Supplied material:
[Start of section]

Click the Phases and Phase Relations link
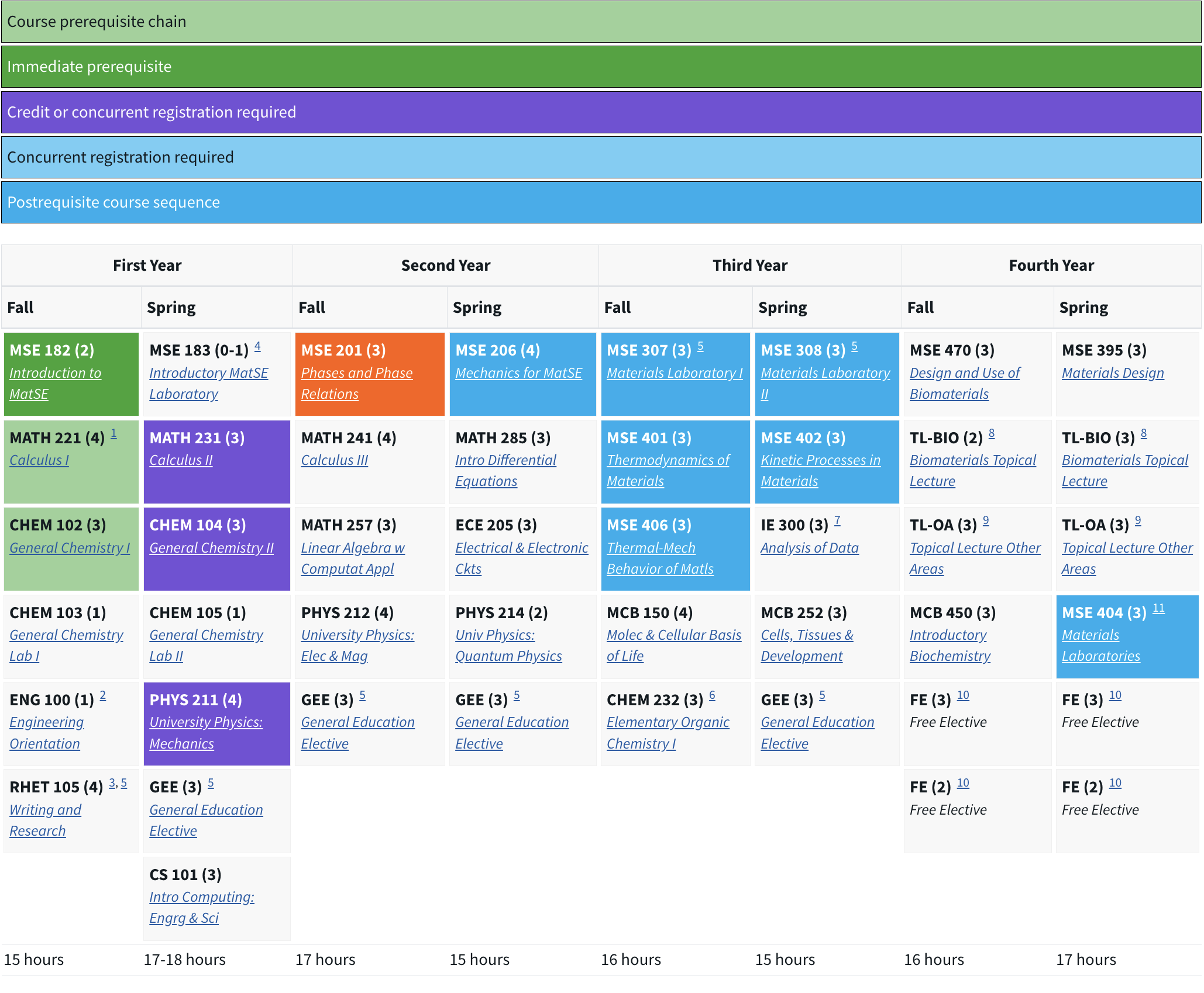Image resolution: width=1204 pixels, height=993 pixels. point(356,373)
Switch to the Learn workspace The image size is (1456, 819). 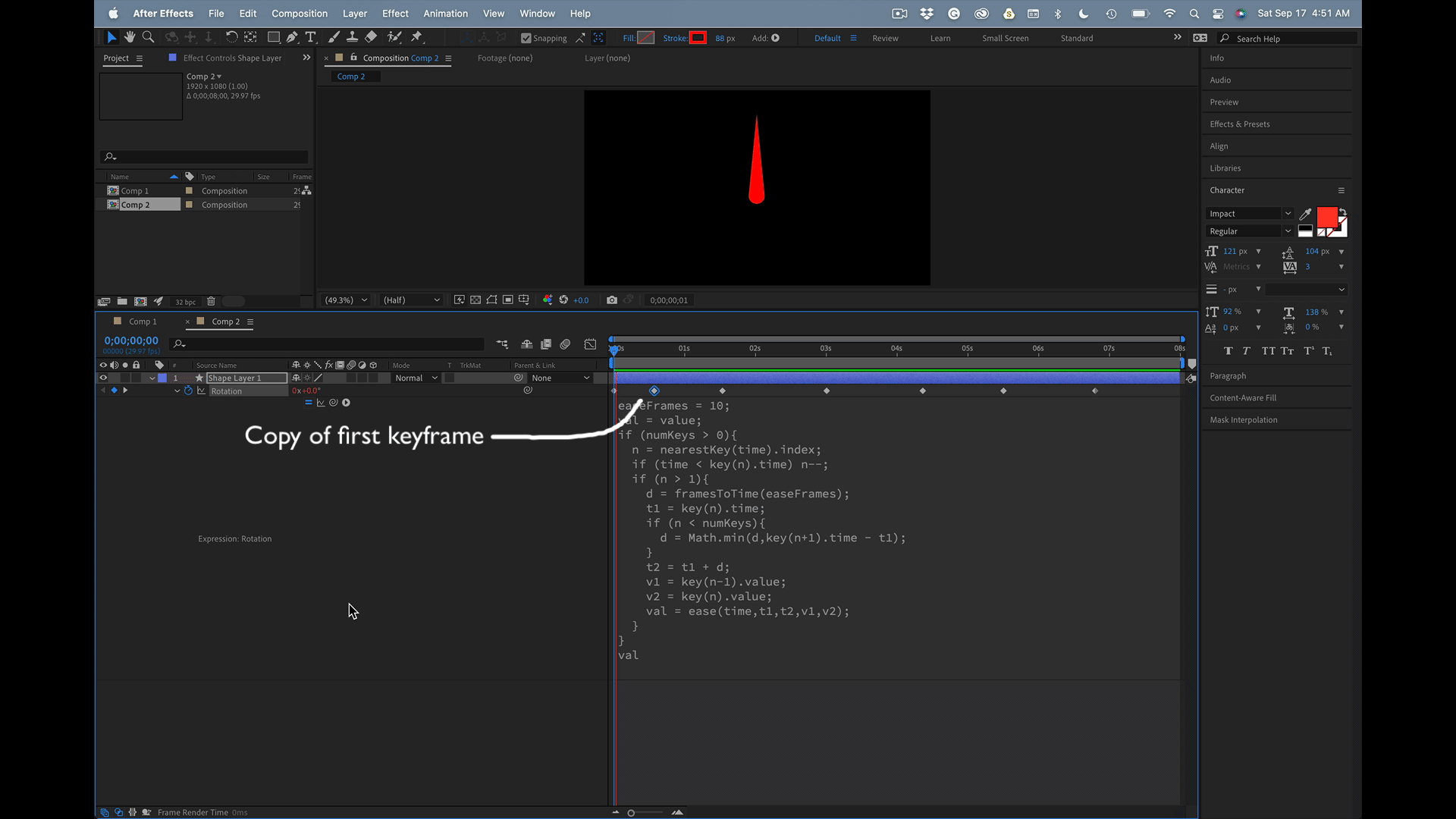940,38
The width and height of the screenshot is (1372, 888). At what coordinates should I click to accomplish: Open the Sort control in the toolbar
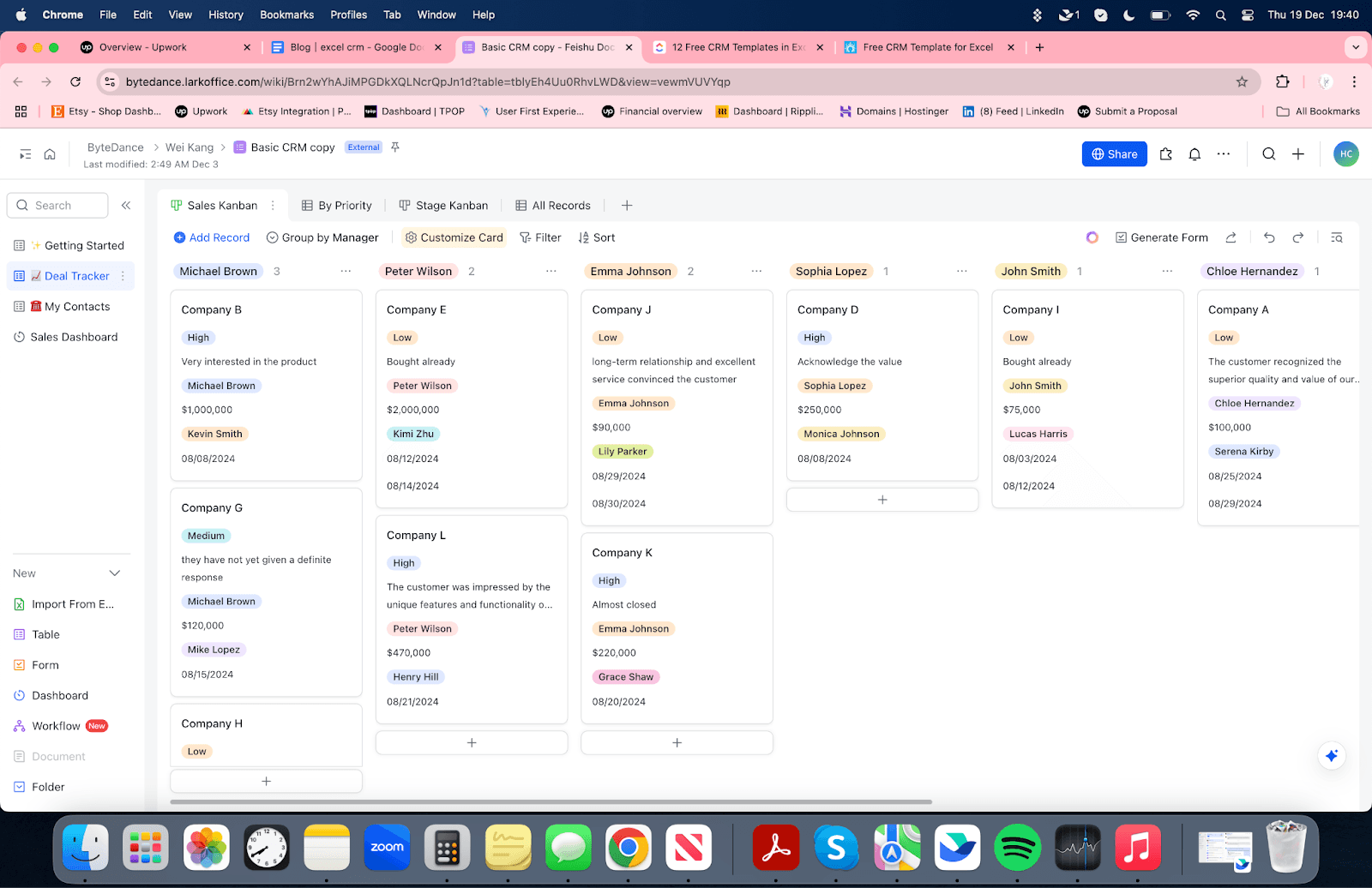(x=596, y=237)
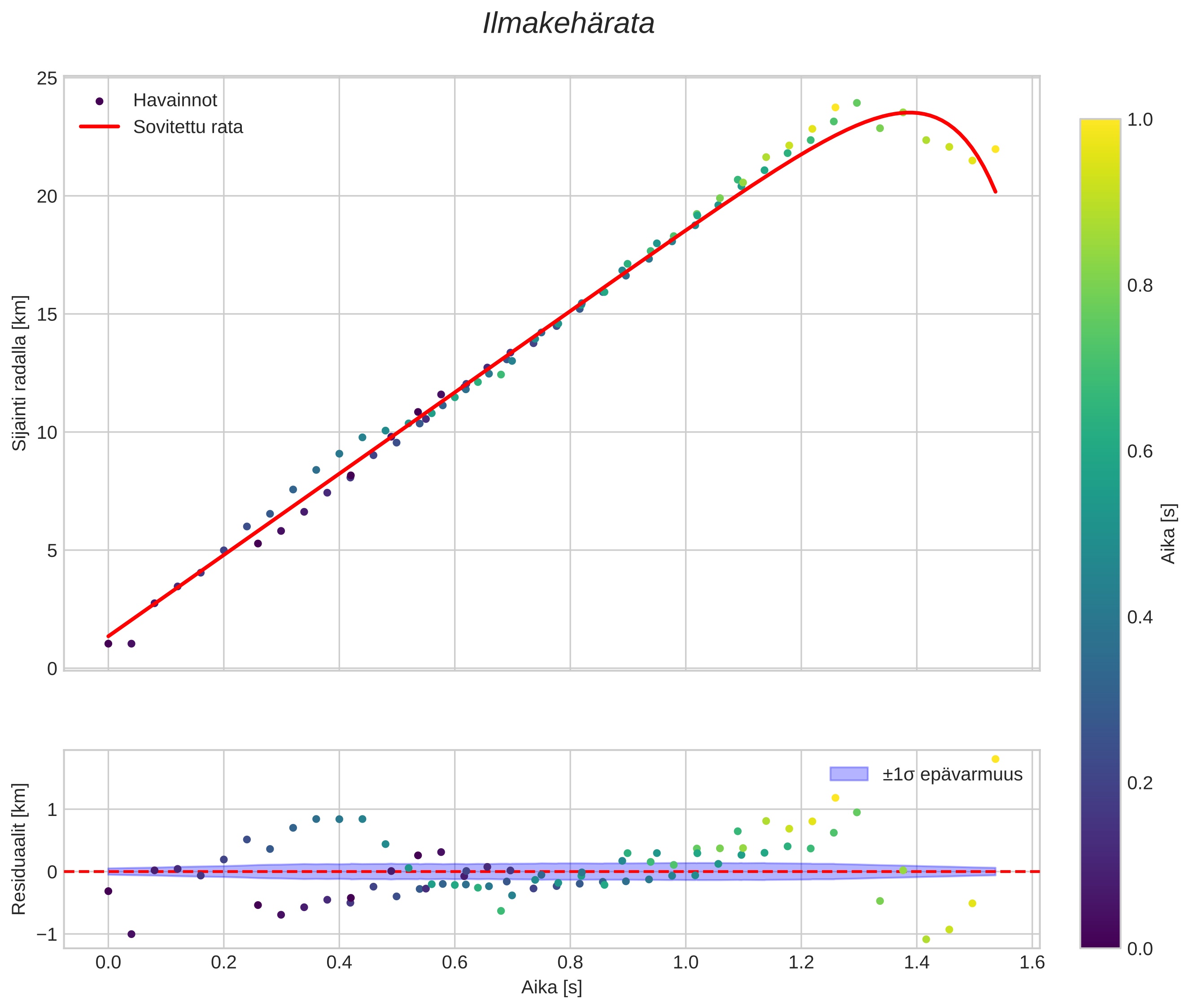Click the Sovitettu rata legend text
The width and height of the screenshot is (1189, 1008).
[188, 127]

[End of section]

Description of the task:
Please write out exactly the lines starting at the one that contains "The width and height of the screenshot is (1372, 888)." and ending with the final line of the entries, both ends included. Do not write out any pictures.

Task result:
The width and height of the screenshot is (1372, 888). At what coordinates should I click to accomplish: Open the Sort control in the toolbar
(x=596, y=237)
Click the Sovitettu rata legend text
The width and height of the screenshot is (1189, 1008).
[188, 127]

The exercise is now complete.